Accountants are embracing new AI and robotics technologies to take away low value, repetitive tasks.
In the past many junior auditors dreaded trawling through endless stacks of paper to locate a randomly selected invoice before diving back in to find the next one.
The process was time consuming, fatiguing and generally a poor use of a professional qualification. Now, accountants can use software robots to automatically find and scan electronic invoices, extract the key data requirements and compare them to a client's records.
Auditors still understand the processes and data, but now have far more time to focus on interpreting the results, understanding the anomalies, identifying fraud and making sense of the information.

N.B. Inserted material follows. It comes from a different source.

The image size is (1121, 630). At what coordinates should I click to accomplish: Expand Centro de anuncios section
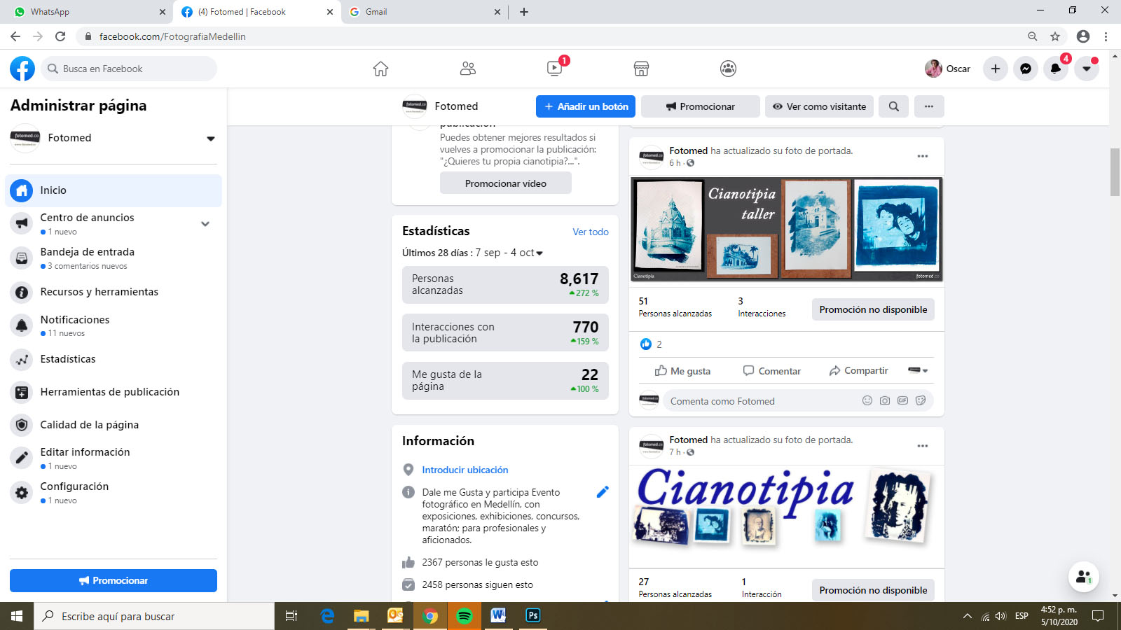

The last five years has seen an explosion in automating this type of work in the accounting world. Businesses are quickly adopting robotic process automation (RPA) and cloud accounting solutions to automate data entry, matching, reconciliations and repetitive decision processes.
More advanced machine learning technologies can read and interpret contracts, smart assistants can scan tax returns for missing deductions, and bots can identify companies that may be impacted by changes in tax laws.
Auditors are increasingly embracing solutions to automate continuous testing throughout the year, focusing on anomalies and fraud indicators rather than random samples.
The winners in this latest technology revolution will be those who act now. Embracing the technology to automate the mundane is freeing up advisers to apply their expertise to understanding, interpreting and applying the data to assist their clients’ business decisions.
It is this human-factor that makes the difference to client companies. The technologies are very effective and efficient at identifying patterns and correlations, yet limited in understanding why the patterns exist, how to use the data and if the data is reliable in the first place.
So, accountants are expanding their toolkits to understand processes, data sources, basic programming and how these new technologies work. The young accountants now entering the profession are looking to work with businesses that not only talk about these technologies but have implemented them.
The future accountant will not be processing transactions and compiling reports, but they will still need to understand these processes to accurately interpret and apply the output.
While we are still a long way from the image of artificial intelligence (AI) promised by Hollywood, the technology offers a very exciting opportunity for accountants and their clients – if they seize it.